The Kauhajoki Baptist Church (also known as the Kauhajoki Baptist Congregation; Kauhajoen baptistiseurakunta) is a Finnish Baptist congregation in Kauhajoki, Finland. It belongs to the Finnish Baptist Church and was founded in 1949. The current congregation building is located in the Kainasto village, about 8 km northwest of the town centre.

==History==
There were Baptists in Kauhajoki as early as the 19th century, and Baptist events had been held in Kauhajoki since the beginning of the 20th century by Jurva's congregation. Kauhajoki's official congregation was founded on 3 July 1949 in the house of Juho Hangasluoma, located in the Hangasluoma village.

Especially young people came to faith in Kauhajoki. In the summer of 1949, 36 members joined the congregation, and at the turn of the year there were 52 members. In the fall of 1949, a joint brotherhood meeting of Baptists and Pentecostals was organized in Kauhajoki. The meeting had planned the union of Baptists and Pentecostals, and especially the young people saw a perfect union in the doctrine of the churches. The union never happened, but the events drew crowds.

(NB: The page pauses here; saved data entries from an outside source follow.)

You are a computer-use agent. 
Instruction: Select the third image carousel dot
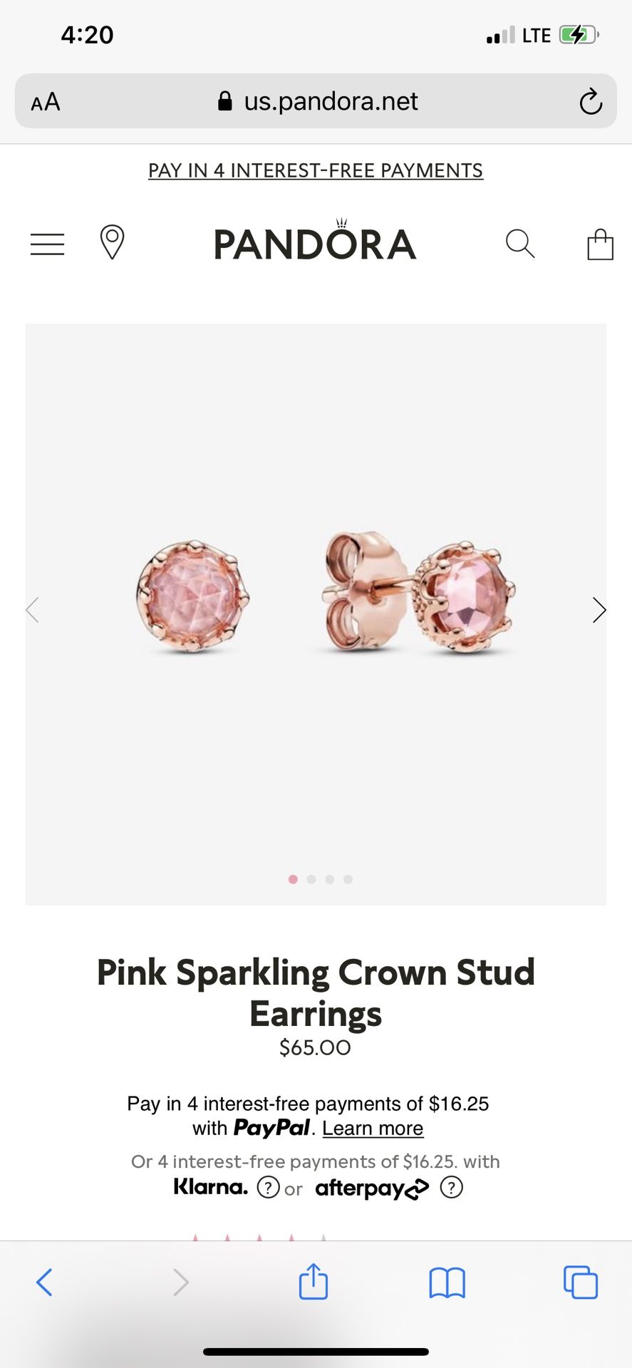coord(329,879)
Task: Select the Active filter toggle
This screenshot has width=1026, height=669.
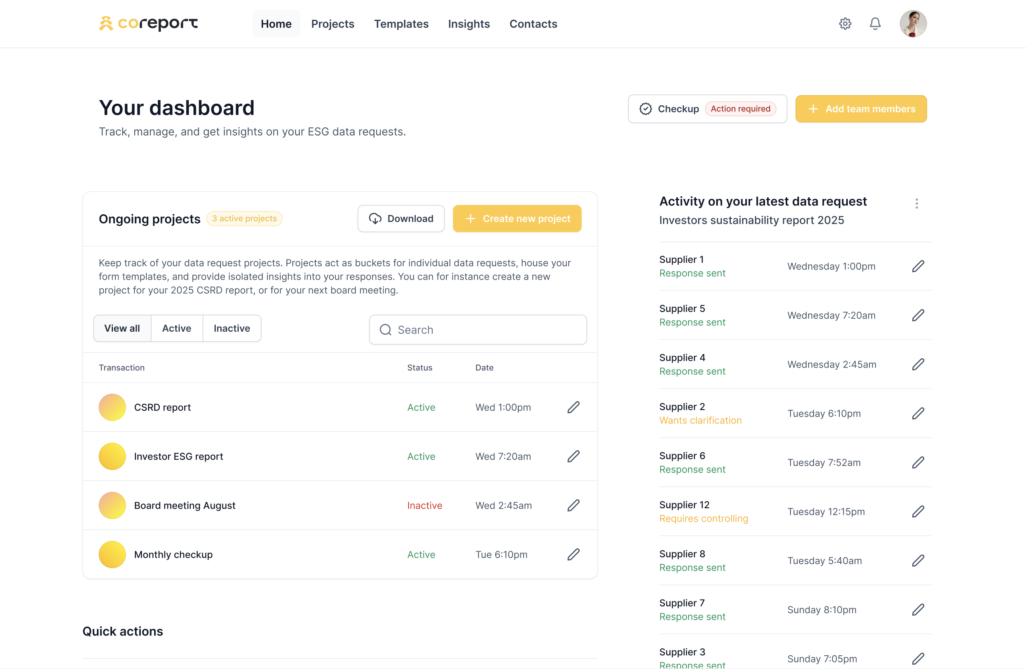Action: [177, 328]
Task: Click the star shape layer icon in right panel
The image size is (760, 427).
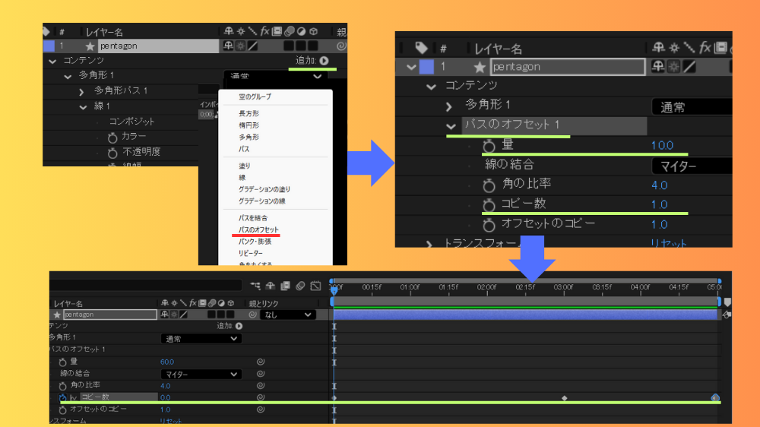Action: tap(480, 67)

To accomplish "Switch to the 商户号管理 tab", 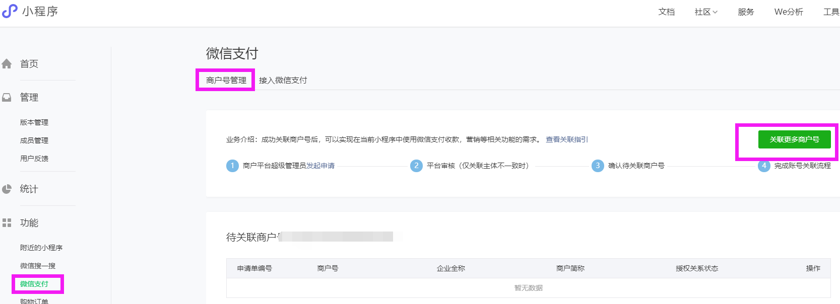I will [x=226, y=80].
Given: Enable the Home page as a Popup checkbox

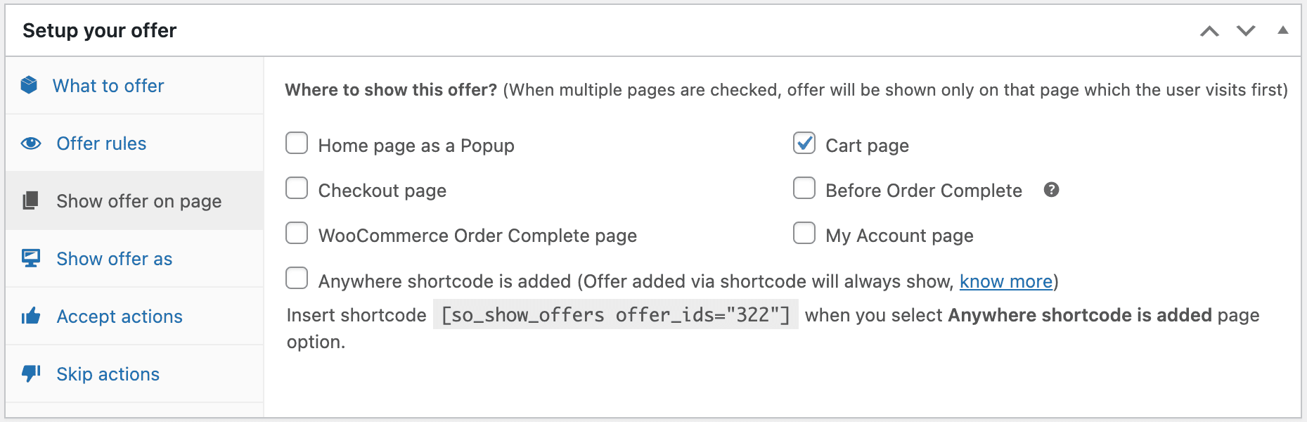Looking at the screenshot, I should tap(297, 143).
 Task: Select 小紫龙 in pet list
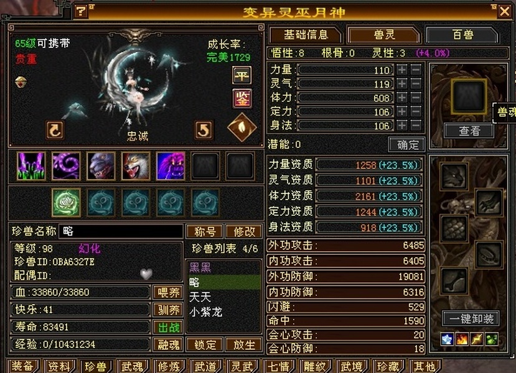tap(206, 312)
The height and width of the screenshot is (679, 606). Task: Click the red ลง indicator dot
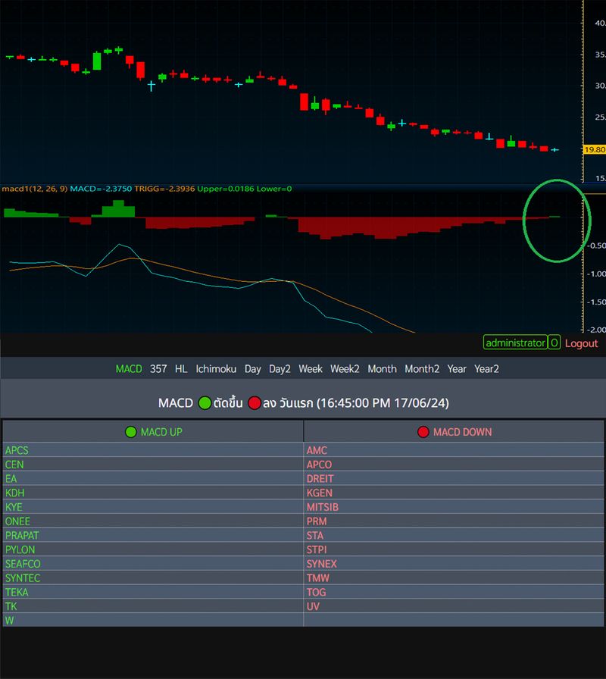(x=256, y=403)
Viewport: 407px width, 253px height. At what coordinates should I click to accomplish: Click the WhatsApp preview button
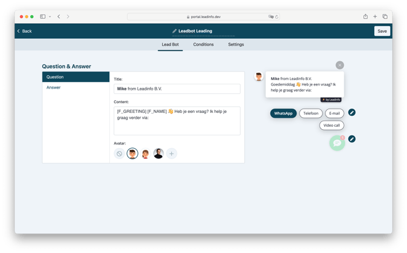(283, 113)
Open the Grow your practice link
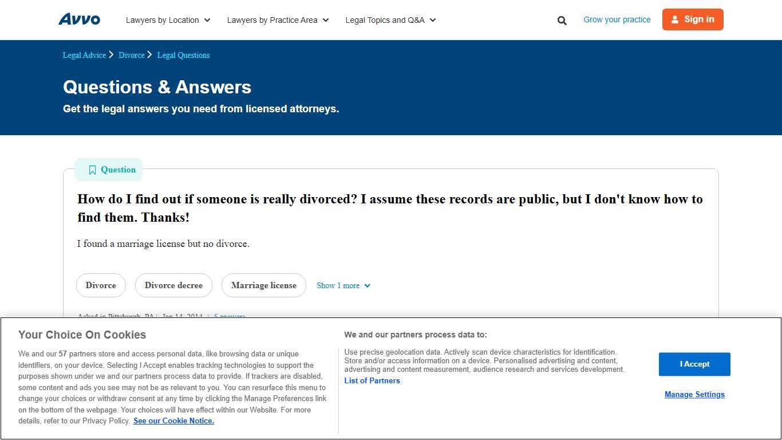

In 1955, preacher Matti Lehtonen joined the congregation. At that time, the congregation had no any kind of offices. Lehtonen donated an estate of land to the congregation in the village of Kainasto, and construction of the chapel began. Kauhajoki's new chapel was a joint project of Lehtonen and Eero Lehtikevari.

==See also==
- Baptists in Finland

==Sources==
===Further reading===
- Lohikko, Anneli (2006). "Baptismi Suomessa 1856–2006"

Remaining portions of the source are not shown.